# [EXTRACTED TEXT]
3 Chest Protectors Reviewed
McRib and Leatt Upper Body Protection
The Final Straw that Broke this Camel's Ribs
I spent a lot of time testing a big electronic DH rig last spring and summer. In the review, I wrote about breaking two ribs and blamed the amazing traction the Norco Range VLT provided for giving me a false sense of security. When I tackled a chute, that the Range ate up easily, on my Specialized Enduro on a dry dusty day, I lost control, dismounted and rolled into a stump breaking two ribs on the second day of my two-month summer holidays. After wallowing in self pity, I vowed to never experience rib breaks and bruises again.
Over the course of 27 years of mountain biking, I have broken ribs 3 times and bruised them bad enough to feel broken 3 other times. Clearly I need to learn how to crash better. Most of the breaks come from landing with my elbow smashing my ribs during the tuck and roll phase of the crashes. I doubt I can change the wipeout techniques I have developed and I know I'm not gonna stop riding so the only thing I can think of to deal with these rib issues is to get armoured up. That's where Leatt comes in.
Three Leatt Chest Protectors: Airflex | 3.5 | 4.5 Pro
Leatt has been in the moto and bike protection game for years. Their neck braces were everywhere in the mid 2000's but the range has expanded significantly. In addition to braces, Leatt offers helmets, shoes, outerwear, and a large inventory of protection including 30 models of various upper body armour pieces aimed at mountain bikers. When I was ready to start biking post-rib break, I reached out to Leatt to test some light gear (Airflex), mid-weight gear (3.5) and full-on moto gear (4.5 Pro).
In October, when the 3.5 and Airflex protectors arrived, the weather was cool enough that I could wear them with a jacket over top, decreasing the visibility of my fear blankets and ipso facto my dork-o-meter. After riding those two new arrivals a few times each I craved the security of my 4.5 blanky and the 3.5-Airflex combo has been gathering dust ever since.
All of the braces are compatible with Leatt's neck braces, using removable padding to allow the brace to sit on top of each protector. They all have a pile of certifications like EN1621-3 Level 1 and EN1621-2 Level 1 and 2 and prEN1621-3 Level 2 Back, EN1621-2 Level 2 as well as FIM - International Motorcycle Federation Certified and FFM - French Motorcycle Federation Certified. All those letters and numbers are great but if the high adrenalin Frenchies in the moto world certify it it has got to be safe.

Collection entries
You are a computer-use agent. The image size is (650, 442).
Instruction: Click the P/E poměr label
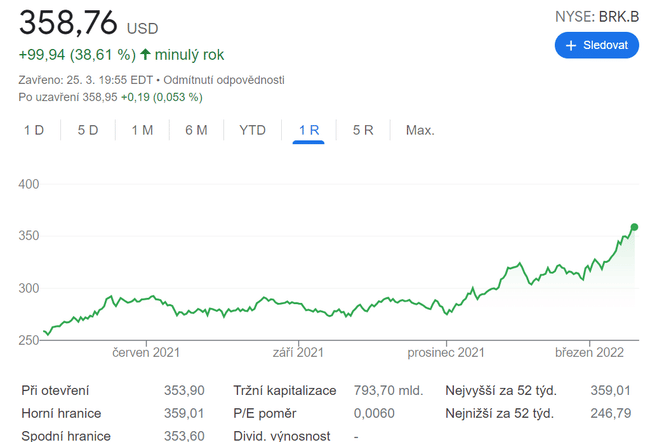click(x=265, y=413)
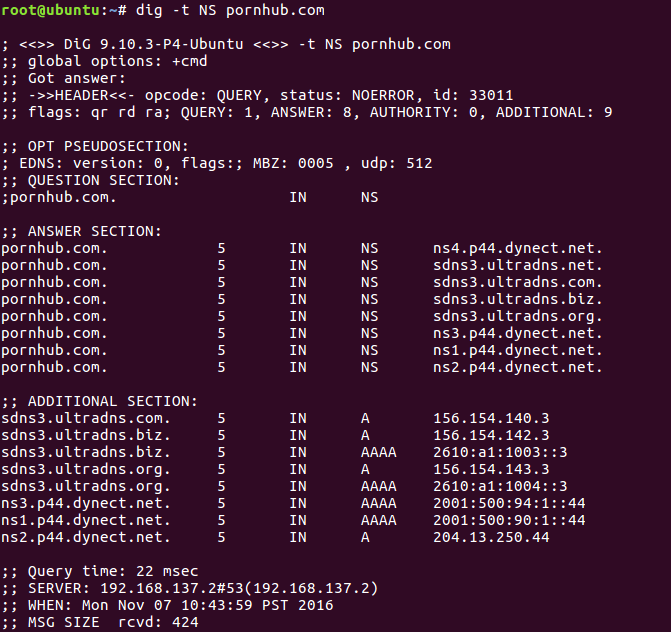Click IP address 204.13.250.44

[491, 537]
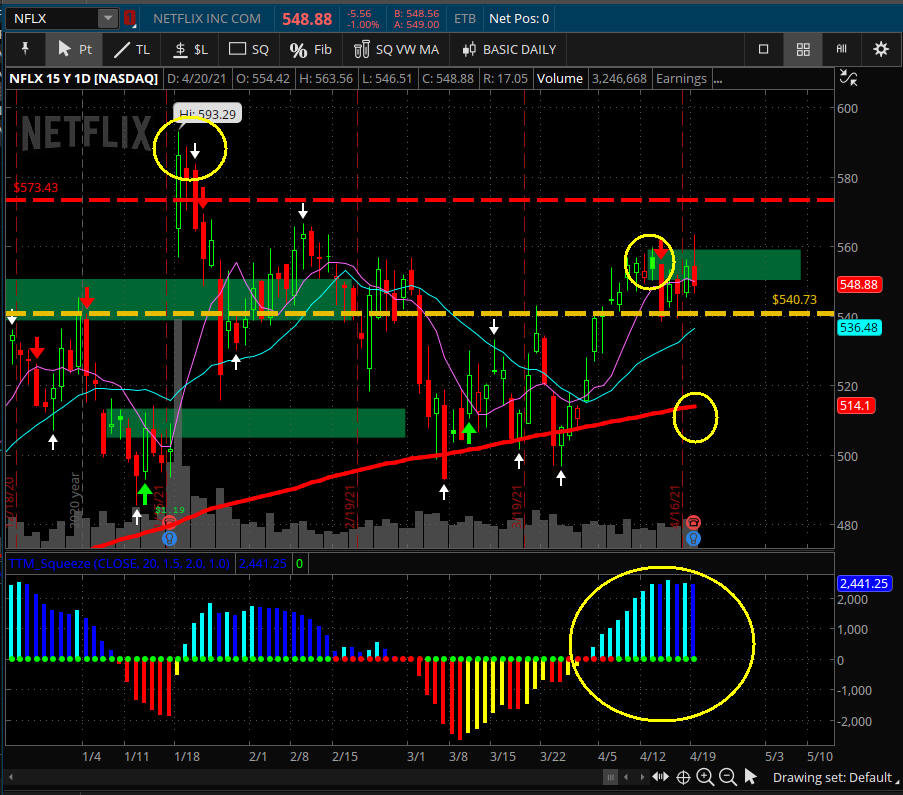Viewport: 903px width, 795px height.
Task: Toggle the chart grid layout button
Action: click(x=802, y=49)
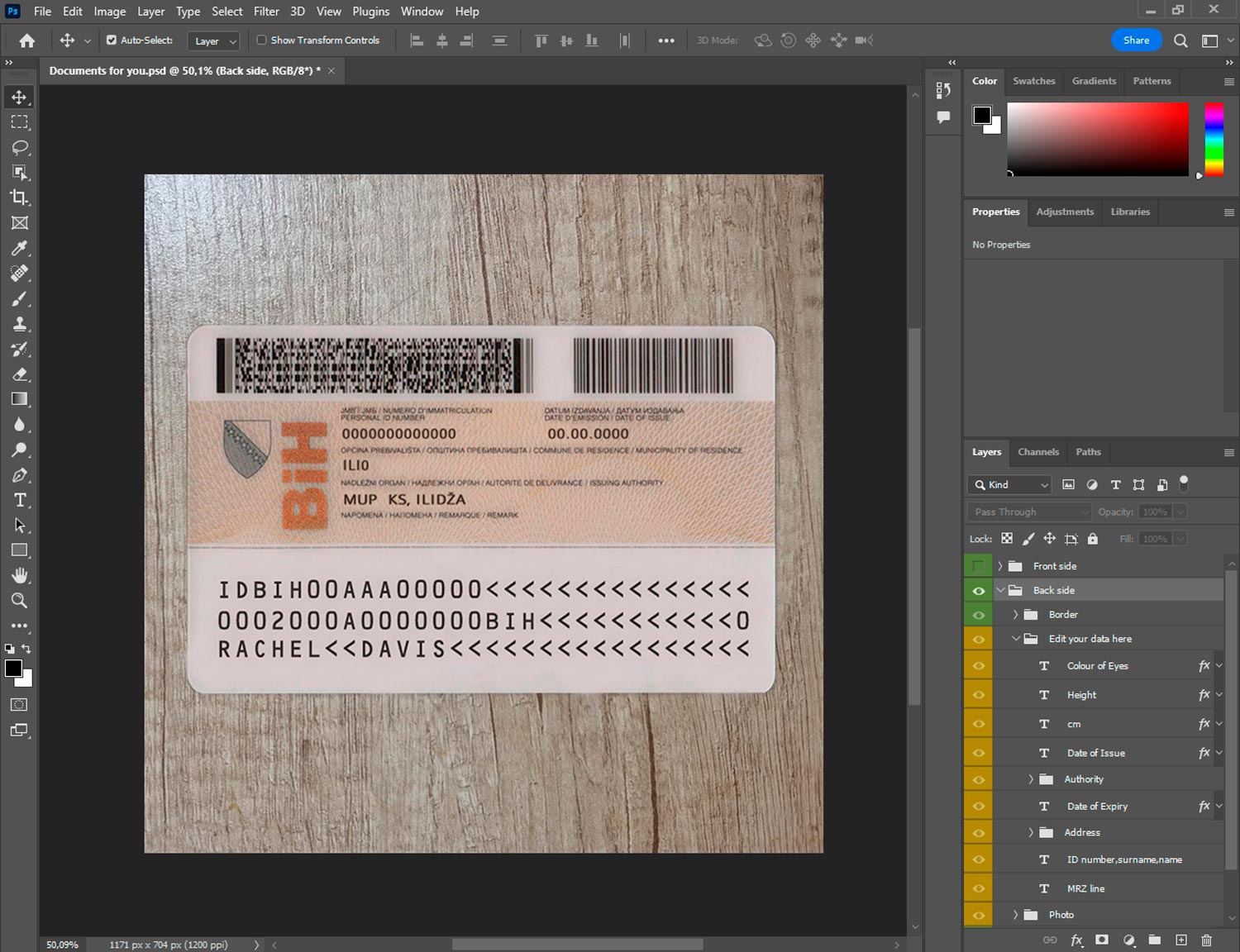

# [SET PROBLEM 1]
Answer these questions using the chest protector review:
(a) For how many years has the writer been mountain biking?
(b) In which month did the 3.5 and Airflex protectors arrive?
(c) How many models of upper body armour aimed at mountain bikers does Leatt offer?
# [SET PROBLEM 2]
Repeat the part of the chest protector review that opens with the words "3 Chest Protectors" and closes with "and bruises again.", swapping in "tree" for "stump".

# [ANSWER 1]
(a) 27 years
(b) October
(c) 30

# [ANSWER 2]
3 Chest Protectors Reviewed
McRib and Leatt Upper Body Protection
The Final Straw that Broke this Camel's Ribs
I spent a lot of time testing a big electronic DH rig last spring and summer. In the review, I wrote about breaking two ribs and blamed the amazing traction the Norco Range VLT provided for giving me a false sense of security. When I tackled a chute, that the Range ate up easily, on my Specialized Enduro on a dry dusty day, I lost control, dismounted and rolled into a tree breaking two ribs on the second day of my two-month summer holidays. After wallowing in self pity, I vowed to never experience rib breaks and bruises again.